Simple Chia Seed Pudding Recipe

Finding the time to make - let alone eat - breakfast can be challenging on the weekdays.

Especially if you’re like my clients, who are busy, on-the-go and hate wasting time in the kitchen. Because they’re packed with nutrition, I love recommending adding chia seeds to when you can. Here is one of my favorite dietitian-approved plant-based recipes that I want to share with you. But first, let’s dive into the background of chia.

What are chia seeds?

Chia seeds are small, nutrient-dense seeds that come from the plant Salvia hispanica, which is a member of the mint family. While they don’t taste minty, people have been consuming chia for centuries, dating back to ancient civilizations like the Aztecs and Mayans. Chia seeds are native to Central and South America and were once a staple food in these regions.

Chia seeds are known for their nutritional richness and flexibility in recipes. You may have seen them on lists touting them as a “superfood” due to their impressive nutrient content.

What are the benefits of chia seeds?

1. Rich in Nutrients:
Chia seeds are a great source of essential nutrients, including fiber, protein, heart-healthy fats, vitamins, and health-promoting minerals such as calcium and magnesium.

2. High in Fiber:
Most of us don’t get adequate fiber, making fiber-rich chia an excellent addition to boost your intake. Fiber supports digestive health, helps regulate blood sugar levels, and can contribute to weight management by promoting satiety, that feeling of fullness you get after eating a filling meal.

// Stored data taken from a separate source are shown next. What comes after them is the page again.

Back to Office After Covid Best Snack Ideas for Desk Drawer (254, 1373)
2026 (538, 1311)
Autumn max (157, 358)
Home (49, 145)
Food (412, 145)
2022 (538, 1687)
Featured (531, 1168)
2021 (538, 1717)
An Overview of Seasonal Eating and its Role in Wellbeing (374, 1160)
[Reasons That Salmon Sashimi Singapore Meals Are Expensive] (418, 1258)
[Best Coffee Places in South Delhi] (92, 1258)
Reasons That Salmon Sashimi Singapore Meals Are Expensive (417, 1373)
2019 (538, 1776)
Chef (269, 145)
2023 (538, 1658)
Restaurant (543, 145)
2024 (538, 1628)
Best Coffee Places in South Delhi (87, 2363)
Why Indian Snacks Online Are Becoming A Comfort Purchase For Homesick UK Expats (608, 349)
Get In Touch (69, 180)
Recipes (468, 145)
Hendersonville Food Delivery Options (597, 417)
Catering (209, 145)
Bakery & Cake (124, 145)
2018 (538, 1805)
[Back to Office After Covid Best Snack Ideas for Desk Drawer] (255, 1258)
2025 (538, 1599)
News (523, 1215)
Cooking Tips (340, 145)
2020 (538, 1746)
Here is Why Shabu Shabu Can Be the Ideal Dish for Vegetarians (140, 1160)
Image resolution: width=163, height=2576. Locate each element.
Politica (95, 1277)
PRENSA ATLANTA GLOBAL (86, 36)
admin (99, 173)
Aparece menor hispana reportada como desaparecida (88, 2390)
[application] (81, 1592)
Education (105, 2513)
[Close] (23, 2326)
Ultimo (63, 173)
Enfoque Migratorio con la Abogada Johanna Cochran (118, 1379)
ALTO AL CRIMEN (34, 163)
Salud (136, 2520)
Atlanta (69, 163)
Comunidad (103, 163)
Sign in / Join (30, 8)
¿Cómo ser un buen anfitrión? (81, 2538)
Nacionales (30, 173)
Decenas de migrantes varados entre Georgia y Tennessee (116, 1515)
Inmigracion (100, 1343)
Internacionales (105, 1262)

3. High in Omega-3 Fatty Acids:
Chia seeds are one of the richest plant sources of alpha-linolenic acid (ALA), a type of omega-3 fatty acid. Omega-3s are important for supporting heart health, brain function, and reducing inflammation.

4. Rich in Antioxidants:
Chia seeds contain antioxidants, compounds that help protect cells from damage and oxidative stress caused by environmental and physical factors. By helping reduce inflammation, antioxidants support healthy cell function.

5. Blood Sugar Balance:
The combination of fiber, protein, and healthy fats in chia seeds can help stabilize blood sugar levels, making them a beneficial addition to a diabetic or pre-diabetic diet.

6. Weight Management:
Due to their high fiber and protein content, chia seeds can help control appetite and reduce overeating, making them a potential aid in weight management.

7. Gluten-Free and Vegan:
Chia seeds are naturally gluten-free and vegan, making them suitable for people following a gluten-free, vegan or plant-based diet. They’re also great as an egg replacement, using chia seed substitute in a variety of dishes.

8. Easy to Incorporate:
Chia seeds are versatile and can be added to a variety of dishes, such as smoothies, yogurt, oatmeal, salads, and baked goods, to enhance their nutritional value and texture.

9. Boost Gut Health:
The soluble fiber in chia seeds can act as a prebiotic, supporting the growth of beneficial gut bacteria and contributing to a healthy gut microbiome.

10. Supports Skin Health:
The healthy fats and antioxidants in chia seeds may contribute to making your skin glow, overall skin health and appearance.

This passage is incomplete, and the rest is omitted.